● **What to produce**: Your task is to copy the listing exactly. Drop any pictures from the copy.

------ Data provided

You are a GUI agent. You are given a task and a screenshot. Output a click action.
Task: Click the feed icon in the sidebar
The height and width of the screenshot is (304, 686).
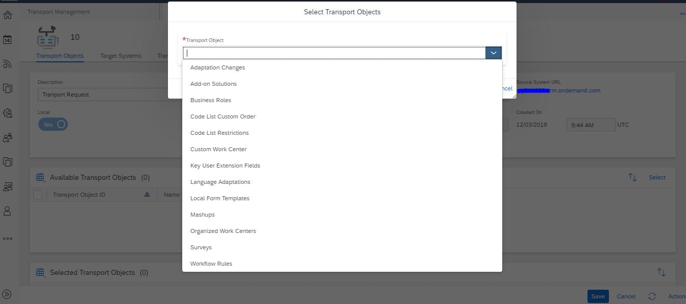(8, 64)
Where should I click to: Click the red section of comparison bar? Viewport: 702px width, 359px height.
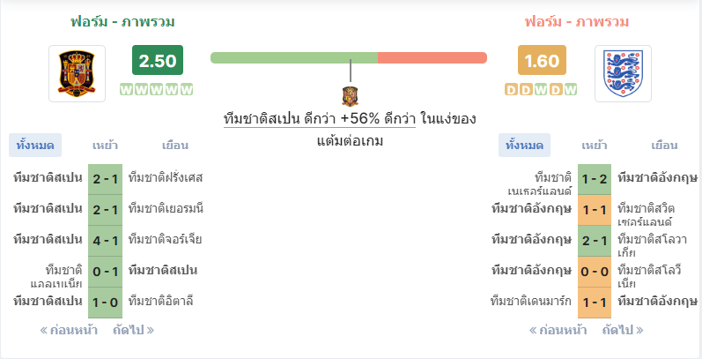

------------

● **Expected answer**:
You are a GUI agent. You are given a task and a screenshot. Output a click action.
Task: Click the feed icon in the sidebar
The height and width of the screenshot is (304, 686).
(8, 64)
Where should I click to: Click the red section of comparison bar? Viewport: 702px width, 359px height.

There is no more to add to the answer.